Sarah McGavran ’03 says one of the more important events in her career was seeing an exhibit of The Blue Riders, a loose association of pre-World War I painters including Wassily Kandinsky and Franz Marc, in a museum outside of Mannheim, Germany, while she was on a Fulbright teaching scholarship. “I just fell in love with this stuff,” she said.
But another key to pursuing a career in art history came from her Kenyon professors. Karen Snouffer, professor of art, Melissa Dabakis, professor of art history, Kristen Van Ausdall, associate professor of art history, and Paul Gebhardt, associate professor of German, all played a role in her continuing her education, which eventually led to a doctorate degree in art history at Washington University in St. Louis.
“As a graduate student, you feel like you’re in perpetual adolescence and so having people whom you really respect, people who have been mentors to you, people who are taking you seriously as an intellectual and are treating you more as a colleague was really encouraging for me,” McGavran said. “I think it helped motivate me to keep going.”

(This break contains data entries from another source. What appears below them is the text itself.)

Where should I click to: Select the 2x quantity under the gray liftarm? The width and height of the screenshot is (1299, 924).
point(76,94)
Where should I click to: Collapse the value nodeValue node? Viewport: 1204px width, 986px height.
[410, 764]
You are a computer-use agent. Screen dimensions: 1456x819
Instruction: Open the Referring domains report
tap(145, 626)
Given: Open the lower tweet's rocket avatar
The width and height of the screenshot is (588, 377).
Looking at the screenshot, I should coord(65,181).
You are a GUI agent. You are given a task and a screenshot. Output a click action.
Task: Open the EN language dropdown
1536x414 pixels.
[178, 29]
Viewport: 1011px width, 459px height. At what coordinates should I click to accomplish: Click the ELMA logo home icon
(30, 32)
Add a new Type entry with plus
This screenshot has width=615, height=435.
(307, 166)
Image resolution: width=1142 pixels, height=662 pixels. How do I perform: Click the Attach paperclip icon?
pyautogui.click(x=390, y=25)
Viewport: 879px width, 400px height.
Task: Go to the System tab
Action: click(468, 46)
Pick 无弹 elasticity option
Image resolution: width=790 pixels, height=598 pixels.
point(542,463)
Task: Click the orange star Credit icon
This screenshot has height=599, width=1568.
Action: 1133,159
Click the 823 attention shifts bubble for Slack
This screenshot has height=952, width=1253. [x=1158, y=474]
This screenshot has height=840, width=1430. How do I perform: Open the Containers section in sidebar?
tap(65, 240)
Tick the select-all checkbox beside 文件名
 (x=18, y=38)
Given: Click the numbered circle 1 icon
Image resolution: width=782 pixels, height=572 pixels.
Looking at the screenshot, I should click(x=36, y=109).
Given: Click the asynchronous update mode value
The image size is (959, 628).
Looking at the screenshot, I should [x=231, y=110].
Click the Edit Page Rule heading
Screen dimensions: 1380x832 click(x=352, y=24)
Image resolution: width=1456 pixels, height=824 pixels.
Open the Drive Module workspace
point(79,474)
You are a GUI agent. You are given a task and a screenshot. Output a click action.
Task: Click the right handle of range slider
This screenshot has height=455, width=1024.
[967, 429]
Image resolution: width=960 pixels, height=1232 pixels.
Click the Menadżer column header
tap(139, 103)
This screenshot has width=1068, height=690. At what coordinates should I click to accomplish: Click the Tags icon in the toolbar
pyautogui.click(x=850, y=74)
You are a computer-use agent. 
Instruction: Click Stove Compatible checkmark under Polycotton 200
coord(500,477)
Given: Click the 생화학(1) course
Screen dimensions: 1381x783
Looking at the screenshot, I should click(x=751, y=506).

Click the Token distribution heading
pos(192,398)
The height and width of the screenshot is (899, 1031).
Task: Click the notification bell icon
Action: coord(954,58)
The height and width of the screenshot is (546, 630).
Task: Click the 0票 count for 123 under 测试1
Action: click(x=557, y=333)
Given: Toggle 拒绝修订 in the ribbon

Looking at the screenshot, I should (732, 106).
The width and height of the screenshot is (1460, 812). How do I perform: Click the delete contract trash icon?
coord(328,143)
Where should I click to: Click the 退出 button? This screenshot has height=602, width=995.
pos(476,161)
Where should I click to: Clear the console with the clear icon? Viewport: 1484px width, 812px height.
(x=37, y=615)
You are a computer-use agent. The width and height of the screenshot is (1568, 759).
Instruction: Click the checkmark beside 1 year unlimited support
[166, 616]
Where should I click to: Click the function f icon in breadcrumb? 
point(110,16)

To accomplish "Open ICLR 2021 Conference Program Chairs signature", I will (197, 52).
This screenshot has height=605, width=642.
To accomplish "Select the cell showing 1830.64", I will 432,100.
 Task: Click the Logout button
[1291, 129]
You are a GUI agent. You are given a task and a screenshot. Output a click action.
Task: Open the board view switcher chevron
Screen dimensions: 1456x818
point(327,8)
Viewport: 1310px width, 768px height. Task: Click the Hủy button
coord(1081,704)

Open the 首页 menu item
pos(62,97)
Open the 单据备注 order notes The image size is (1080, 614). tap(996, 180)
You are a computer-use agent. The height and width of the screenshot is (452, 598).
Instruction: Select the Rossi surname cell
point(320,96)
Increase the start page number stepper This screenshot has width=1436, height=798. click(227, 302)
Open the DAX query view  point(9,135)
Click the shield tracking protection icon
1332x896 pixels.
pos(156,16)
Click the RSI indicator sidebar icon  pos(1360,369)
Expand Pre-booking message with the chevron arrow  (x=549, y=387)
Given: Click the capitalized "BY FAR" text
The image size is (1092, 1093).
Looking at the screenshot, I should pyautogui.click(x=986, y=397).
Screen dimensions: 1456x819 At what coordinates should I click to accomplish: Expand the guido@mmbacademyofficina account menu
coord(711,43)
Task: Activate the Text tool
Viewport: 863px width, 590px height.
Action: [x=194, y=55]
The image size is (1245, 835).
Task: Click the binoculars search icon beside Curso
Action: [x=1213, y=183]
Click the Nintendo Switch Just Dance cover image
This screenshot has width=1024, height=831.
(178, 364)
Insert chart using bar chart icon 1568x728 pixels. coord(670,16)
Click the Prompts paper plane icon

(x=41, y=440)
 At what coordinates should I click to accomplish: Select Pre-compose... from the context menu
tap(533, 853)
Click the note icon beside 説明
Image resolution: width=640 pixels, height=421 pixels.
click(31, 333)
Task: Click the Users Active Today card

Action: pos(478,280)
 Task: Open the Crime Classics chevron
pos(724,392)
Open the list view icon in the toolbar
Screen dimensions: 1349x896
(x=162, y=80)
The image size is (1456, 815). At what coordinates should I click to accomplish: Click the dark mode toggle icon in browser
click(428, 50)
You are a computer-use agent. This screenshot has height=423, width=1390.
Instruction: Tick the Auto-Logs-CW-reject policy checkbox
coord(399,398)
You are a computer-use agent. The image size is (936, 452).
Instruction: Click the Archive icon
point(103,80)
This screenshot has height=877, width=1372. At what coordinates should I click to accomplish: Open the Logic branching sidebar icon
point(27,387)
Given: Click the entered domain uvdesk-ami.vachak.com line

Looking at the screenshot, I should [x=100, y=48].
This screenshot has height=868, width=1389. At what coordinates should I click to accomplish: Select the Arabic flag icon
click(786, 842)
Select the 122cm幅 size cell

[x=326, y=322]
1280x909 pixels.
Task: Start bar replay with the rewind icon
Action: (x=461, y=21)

Now McGavran is finishing her Volkswagon Foundation Postdoctoral Fellow at Institut für Kunstgeschichte and Musikwissenschaft, Johannes Gutenburg-Universität Mainz, Germany. She is working on converting her doctoral thesis about one of the Blue Riders, Paul Klee, and his travels to and representations of North Africa and Egypt, into a book. In June, she hopes to return to the U.S. and teach at the college level.
Art history, she said, was the right major for her because it allowed her to explore art in a more academic framework and broader context than studio art. While she doesn’t rule out studio art in her future, her vision for teaching is clear.
“My experience at Kenyon definitely shaped my career goals in that I want to work at a place like Kenyon and I want to be like my Kenyon professors.”